====== Data for review
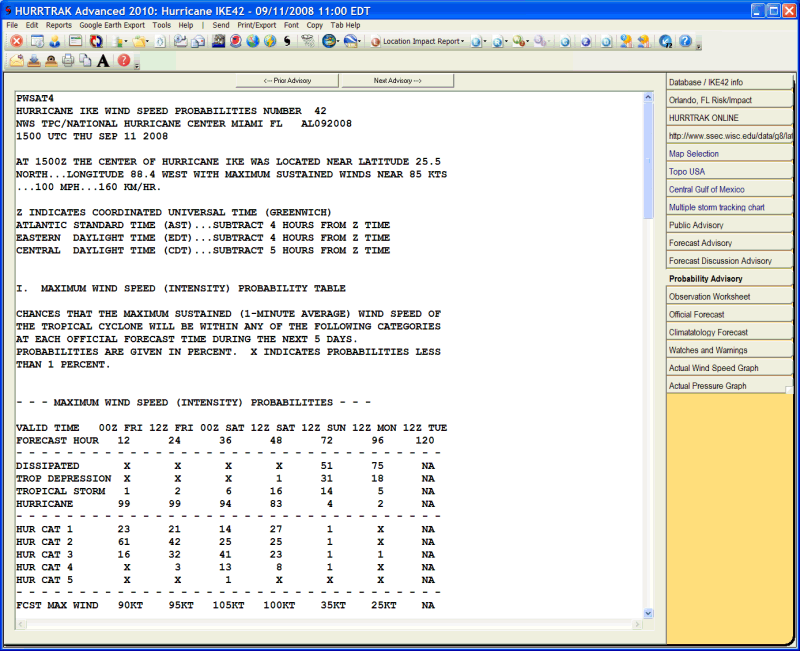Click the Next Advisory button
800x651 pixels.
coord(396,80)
============
====== Data for review
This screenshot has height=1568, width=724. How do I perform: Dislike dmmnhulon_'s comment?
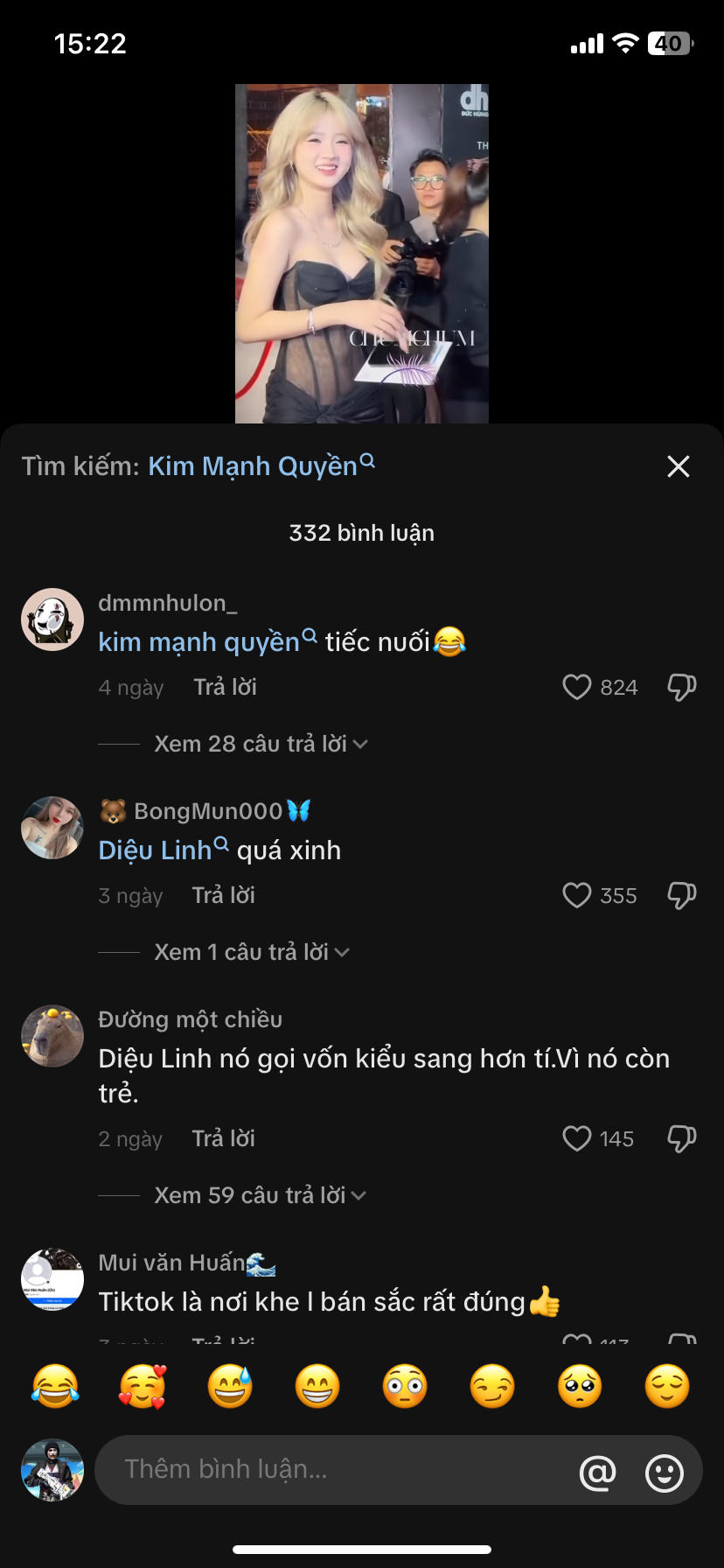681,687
============
====== Data for review
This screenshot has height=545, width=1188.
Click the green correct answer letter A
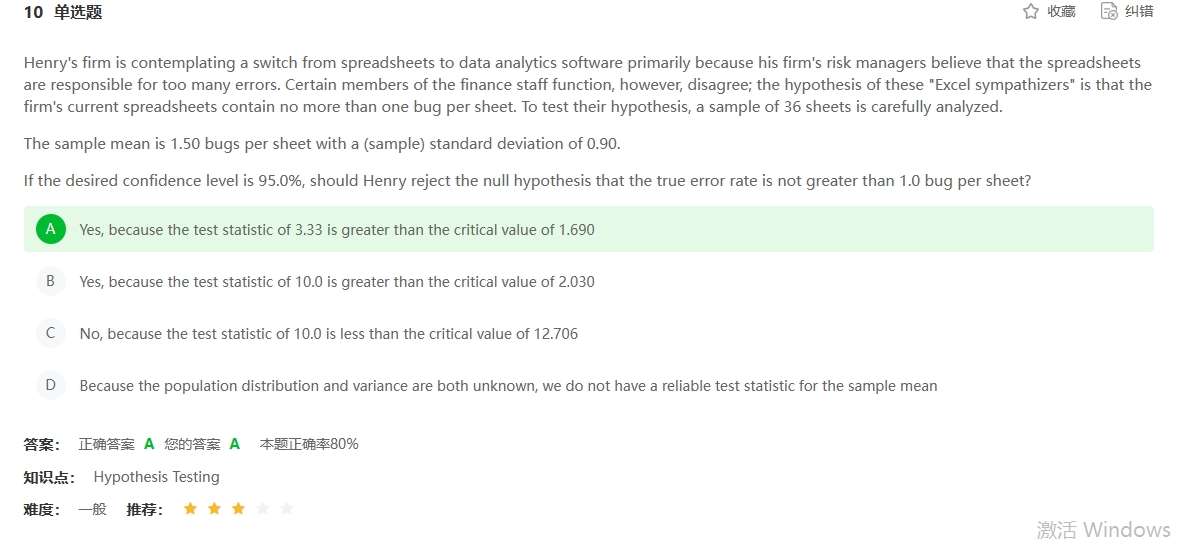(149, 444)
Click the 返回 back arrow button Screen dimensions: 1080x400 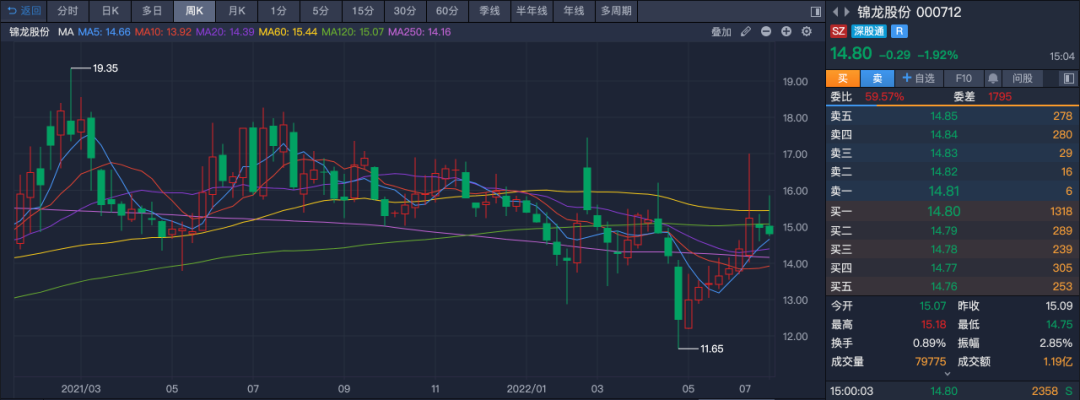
============
• _Work task_:
Transcribe, from the material above, the stretch starting at the line with "Click the green correct answer letter A" and ending at the line with "Click the 返回", both included, exactly. Do not carry over pictures.

• _Output below_:
Click the green correct answer letter A
(149, 444)
Click the 返回 back arrow button Screen dimensions: 1080x400 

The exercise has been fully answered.